Restoration of sand-stabilizing vegetation reduces deep percolation of precipitation in semi-arid sandy lands, northern China

Abstract

Changes in precipitation patterns and vegetation variability generally affect deep percolation and increasingly limited groundwater resources in arid and semi-arid regions. However, the dynamics of deep percolation and its response to precipitation patterns after vegetation restoration in semi-arid sandy lands are not well understood. Thus, in this work, four typical geomorphologic landscapes with different vegetation types (M: mobile sandy land without vegetation; SH: semi-mobile sandy land with Caragana microphylla shrub but not herbaceous plants; SH&H: semi-fixed sandy land with C. microphylla shrub and herbaceous plants; H: fixed sandy land with herbaceous plants but not C. microphylla shrub) were simulated by an underground observation chamber to monitor daily variability in deep percolation, and characteristics of precipitation and vegetation growth were recorded during the growing seasons from 2010 to 2018. Our results showed that precipitation amount and duration were the most critical factors affecting deep percolation in M, H, SH and SH&H. The response of deep percolation to precipitation events in M was more sensitive than that in SH, H, and SH&H. The amount of deep percolation in M varied consistently with precipitation, and was significantly higher than that in SH, H and SH&H. Deep percolation had a weak negative correlation with species richness and mean height, and a strong negative correlation with mean plant cover and total aboveground biomass.
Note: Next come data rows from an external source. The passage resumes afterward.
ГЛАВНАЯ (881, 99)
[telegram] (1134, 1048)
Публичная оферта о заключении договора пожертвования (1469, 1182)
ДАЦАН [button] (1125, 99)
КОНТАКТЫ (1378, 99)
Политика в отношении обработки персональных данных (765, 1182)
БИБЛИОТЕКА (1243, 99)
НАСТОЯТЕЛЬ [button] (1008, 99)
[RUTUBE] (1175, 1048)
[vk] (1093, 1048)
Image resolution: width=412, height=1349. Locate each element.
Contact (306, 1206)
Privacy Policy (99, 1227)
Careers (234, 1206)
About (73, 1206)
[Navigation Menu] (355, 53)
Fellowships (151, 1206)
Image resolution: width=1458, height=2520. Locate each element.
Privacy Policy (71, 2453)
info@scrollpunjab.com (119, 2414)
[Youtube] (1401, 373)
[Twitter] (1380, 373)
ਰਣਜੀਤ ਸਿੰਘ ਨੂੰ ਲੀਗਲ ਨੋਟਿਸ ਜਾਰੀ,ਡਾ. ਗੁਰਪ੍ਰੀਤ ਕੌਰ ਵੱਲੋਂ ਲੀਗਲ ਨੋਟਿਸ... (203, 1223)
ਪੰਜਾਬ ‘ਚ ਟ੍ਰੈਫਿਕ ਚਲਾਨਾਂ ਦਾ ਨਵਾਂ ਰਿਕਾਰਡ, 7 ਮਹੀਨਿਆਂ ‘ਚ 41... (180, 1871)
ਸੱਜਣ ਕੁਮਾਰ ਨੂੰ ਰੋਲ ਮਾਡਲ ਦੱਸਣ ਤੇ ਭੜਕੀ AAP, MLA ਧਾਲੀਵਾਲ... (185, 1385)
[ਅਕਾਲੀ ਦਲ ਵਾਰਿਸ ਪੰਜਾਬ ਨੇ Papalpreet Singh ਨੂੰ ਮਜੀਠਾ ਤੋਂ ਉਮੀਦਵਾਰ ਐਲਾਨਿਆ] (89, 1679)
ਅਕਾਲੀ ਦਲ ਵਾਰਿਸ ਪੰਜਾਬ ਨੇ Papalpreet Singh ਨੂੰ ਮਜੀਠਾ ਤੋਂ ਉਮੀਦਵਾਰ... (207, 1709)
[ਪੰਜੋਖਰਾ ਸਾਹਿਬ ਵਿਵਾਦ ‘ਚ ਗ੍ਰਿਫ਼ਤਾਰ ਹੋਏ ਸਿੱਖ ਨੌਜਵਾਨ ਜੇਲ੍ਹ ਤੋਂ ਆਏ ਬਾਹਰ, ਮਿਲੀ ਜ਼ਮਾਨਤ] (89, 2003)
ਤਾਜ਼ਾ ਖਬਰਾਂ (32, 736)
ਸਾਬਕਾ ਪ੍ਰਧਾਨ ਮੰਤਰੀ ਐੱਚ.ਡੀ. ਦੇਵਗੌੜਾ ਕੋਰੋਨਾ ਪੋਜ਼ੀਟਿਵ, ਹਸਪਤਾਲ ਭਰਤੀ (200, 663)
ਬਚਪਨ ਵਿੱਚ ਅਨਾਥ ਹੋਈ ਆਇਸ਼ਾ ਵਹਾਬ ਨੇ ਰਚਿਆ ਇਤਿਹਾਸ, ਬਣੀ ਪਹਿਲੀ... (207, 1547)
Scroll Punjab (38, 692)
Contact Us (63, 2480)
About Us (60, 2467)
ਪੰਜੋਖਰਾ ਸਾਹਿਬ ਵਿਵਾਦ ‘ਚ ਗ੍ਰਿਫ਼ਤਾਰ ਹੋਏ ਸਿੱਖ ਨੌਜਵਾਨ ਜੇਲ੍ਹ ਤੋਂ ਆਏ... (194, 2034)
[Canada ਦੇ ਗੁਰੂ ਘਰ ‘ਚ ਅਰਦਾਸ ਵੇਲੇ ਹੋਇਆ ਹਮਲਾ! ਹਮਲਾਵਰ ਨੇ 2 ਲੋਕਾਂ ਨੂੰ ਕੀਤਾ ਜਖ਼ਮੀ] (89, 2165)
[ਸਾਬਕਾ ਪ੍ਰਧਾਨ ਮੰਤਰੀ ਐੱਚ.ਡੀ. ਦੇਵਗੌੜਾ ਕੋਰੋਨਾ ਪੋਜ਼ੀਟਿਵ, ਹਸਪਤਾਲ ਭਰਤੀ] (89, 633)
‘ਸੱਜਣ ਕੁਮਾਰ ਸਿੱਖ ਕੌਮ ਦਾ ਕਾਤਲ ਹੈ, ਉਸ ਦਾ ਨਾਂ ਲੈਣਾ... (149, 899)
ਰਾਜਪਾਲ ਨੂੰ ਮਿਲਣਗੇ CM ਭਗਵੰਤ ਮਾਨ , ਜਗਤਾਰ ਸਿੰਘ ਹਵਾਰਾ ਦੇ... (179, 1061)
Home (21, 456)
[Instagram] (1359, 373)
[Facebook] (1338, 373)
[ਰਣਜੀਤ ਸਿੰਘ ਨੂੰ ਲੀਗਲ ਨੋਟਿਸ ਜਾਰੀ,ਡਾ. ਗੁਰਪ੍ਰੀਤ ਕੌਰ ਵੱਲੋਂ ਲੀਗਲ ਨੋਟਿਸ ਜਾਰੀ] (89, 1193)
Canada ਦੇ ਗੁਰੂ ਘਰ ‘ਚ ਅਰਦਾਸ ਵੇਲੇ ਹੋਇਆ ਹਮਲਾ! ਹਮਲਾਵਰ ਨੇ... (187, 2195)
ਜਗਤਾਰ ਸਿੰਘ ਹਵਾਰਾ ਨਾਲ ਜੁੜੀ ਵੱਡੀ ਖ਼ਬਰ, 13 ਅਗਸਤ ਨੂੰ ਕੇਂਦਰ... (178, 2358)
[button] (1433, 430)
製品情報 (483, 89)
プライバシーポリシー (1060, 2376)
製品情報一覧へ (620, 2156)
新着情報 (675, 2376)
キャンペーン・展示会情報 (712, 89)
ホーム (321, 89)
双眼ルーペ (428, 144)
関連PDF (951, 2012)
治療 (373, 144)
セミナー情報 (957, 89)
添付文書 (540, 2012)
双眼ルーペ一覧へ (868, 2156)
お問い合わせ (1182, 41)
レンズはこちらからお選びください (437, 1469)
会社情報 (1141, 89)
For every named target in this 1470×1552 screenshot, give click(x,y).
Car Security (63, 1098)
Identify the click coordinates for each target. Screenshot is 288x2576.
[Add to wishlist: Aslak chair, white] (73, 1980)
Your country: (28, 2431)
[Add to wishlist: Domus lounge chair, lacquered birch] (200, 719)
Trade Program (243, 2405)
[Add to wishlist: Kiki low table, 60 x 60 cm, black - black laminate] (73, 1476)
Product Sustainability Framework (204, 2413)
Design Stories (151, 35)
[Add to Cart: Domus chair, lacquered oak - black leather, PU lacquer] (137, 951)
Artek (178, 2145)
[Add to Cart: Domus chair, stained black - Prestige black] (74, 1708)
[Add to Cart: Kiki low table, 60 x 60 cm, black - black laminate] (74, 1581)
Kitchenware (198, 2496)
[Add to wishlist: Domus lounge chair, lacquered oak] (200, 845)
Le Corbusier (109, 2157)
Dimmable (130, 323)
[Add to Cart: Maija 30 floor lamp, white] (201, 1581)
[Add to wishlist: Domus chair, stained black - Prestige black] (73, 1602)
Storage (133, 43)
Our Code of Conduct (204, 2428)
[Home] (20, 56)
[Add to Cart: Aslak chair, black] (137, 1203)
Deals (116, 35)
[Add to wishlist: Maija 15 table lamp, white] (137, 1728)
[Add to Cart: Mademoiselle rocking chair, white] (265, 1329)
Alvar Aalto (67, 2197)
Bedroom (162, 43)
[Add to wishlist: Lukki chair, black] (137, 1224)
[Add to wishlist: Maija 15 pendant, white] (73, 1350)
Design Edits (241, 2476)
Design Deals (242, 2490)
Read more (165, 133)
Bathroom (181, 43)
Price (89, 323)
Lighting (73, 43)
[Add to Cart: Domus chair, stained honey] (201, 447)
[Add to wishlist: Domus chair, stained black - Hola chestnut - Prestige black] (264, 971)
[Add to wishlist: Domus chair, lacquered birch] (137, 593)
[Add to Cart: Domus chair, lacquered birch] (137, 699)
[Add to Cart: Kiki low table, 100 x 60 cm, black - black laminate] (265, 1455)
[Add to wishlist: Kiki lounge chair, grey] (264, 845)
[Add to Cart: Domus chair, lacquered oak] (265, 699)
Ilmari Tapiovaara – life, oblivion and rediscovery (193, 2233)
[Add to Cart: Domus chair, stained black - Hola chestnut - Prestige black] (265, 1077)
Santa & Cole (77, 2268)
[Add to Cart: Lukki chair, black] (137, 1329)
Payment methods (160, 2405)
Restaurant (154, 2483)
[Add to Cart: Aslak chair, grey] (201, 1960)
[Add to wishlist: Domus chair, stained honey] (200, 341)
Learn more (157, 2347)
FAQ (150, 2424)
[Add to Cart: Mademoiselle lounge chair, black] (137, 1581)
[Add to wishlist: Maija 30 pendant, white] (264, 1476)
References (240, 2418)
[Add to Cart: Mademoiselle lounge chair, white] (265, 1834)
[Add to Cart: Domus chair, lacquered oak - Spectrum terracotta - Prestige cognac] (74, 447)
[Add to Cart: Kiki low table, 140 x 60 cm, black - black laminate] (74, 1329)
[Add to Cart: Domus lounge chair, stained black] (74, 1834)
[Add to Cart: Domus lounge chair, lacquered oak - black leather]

Restoration of sand-stabilizing vegetation reduced deep percolation, and the reduction was greater in H than in SH. Average annual coefficients of deep percolation were 53.3 %, 9.9 %, 7.3 %, and 4.7 % in M, SH, H, and SH&H, respectively. Our results highlight that restoration of sand-stabilizing vegetation and subsequent increases in plant cover and aboveground biomass significantly reduce deep percolation and even groundwater recharge in semi-arid sandy lands.